Une façon de donner le contrechamp d’une Europe qui peut faire peur ? C’est normal que l’Europe fasse peur ici. Notre modèle est prospère et tout se passe bien pour le moment. Personne n’a envie que des hommes en noir armés de leurs pages de législation communautaire viennent tout chambouler pour que quelques étudiants monégasques puissent partir en Erasmus ou que l’une ou l’autre société puisse écouler ses produits plus facilement. Ça, c’est pour le fantasme. Mais quelle est la réalité ? Que pensent vraiment les responsables européens du dossier monégasque ? On n’en sait rien, or c’est quand même utile dans une négociation de savoir ce que l’autre partie a en tête. Avant de dire « l’Europe, on n’en veut pas!», n’a-t-on pas intérêt à regarder la question de plus près pour voir si un bon accord n’est pas possible ? Le souverain lui-même nous a exhortés à nous montrer plus ouverts. Alors, ce documentaire, c’est un coup de sonde à Bruxelles.

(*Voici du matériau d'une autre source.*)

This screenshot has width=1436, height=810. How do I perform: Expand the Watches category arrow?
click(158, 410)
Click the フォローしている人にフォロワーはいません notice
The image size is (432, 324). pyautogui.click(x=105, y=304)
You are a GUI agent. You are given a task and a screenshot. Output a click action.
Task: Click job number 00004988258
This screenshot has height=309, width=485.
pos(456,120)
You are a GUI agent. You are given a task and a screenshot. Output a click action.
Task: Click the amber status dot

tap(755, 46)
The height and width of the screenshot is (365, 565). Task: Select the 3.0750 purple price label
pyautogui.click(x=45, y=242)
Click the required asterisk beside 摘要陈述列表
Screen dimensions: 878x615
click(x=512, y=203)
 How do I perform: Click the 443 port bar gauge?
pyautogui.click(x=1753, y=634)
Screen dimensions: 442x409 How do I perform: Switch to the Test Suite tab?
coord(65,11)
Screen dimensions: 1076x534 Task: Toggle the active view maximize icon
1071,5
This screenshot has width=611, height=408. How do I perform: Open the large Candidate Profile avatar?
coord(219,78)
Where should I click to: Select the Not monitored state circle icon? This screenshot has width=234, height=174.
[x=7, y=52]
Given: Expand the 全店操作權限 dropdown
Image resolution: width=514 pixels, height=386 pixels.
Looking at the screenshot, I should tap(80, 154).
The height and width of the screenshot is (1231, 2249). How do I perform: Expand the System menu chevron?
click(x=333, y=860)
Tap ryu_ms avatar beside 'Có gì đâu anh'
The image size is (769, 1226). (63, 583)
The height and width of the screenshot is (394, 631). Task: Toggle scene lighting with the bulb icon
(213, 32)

Qu’avez-vous appris de vos échanges avec les Eurocrates de Bruxelles ? La question monégasque n’est pas franchement au top de l’agenda à Bruxelles, mais c’est une bonne nouvelle pour nous… Moins cette négociation sera politisée en Europe, plus elle sera gérée de manière rationnelle et plus nous serons en mesure de négocier un bon accord tenant compte de nos spécificités. À part pour la poignée de fonctionnaires européens qui négocie cet accord d’association, Monaco n’existe pas vraiment au niveau communautaire. Cela peut être un atout mais cela peut aussi être une faiblesse. À travers la France, nous faisons partie de la zone euro, de la zone TVA, de l’union douanière et, dans une certaine mesure, de la zone Schengen. Paradoxalement, nous sommes déjà plus intégrés que certains pays membres à part entière de l’Union, sauf que nous n’avons pas voix au chapitre à Bruxelles sur toutes ces règles qui s’appliquent à nous indirectement. Dès lors, voulonsnous une Europe subie ou une Europe choisie? C’est tout l’enjeu de cet accord d’association qui nous offrirait un accès au grand marché et un strapontin à Bruxelles.
La question de la priorité nationale semble primordiale dans cette négociation ? Je ne vous cache pas que, de prime abord, les mots « priorité nationale » ne résonnent pas nécessairement très bien aux oreilles des Eurocrates pour lesquels la non-discrimination est un principe sacro-saint. Mais une fois qu’on leur explique les particularités monégasques, ils semblent prêts à en tenir compte. C’est évidemment la première fois que Bruxelles négocie avec un pays où les nationaux sont minoritaires dans leur propre pays. Tout est donc une question de pédagogie. À Monaco, la priorité nationale est une question de survie pour les Monégasques et Bruxelles est tout à fait capable de l’entendre. C’est du moins ce qui ressort des différentes rencontres que j’ai pu réaliser dans le cadre de ce documentaire.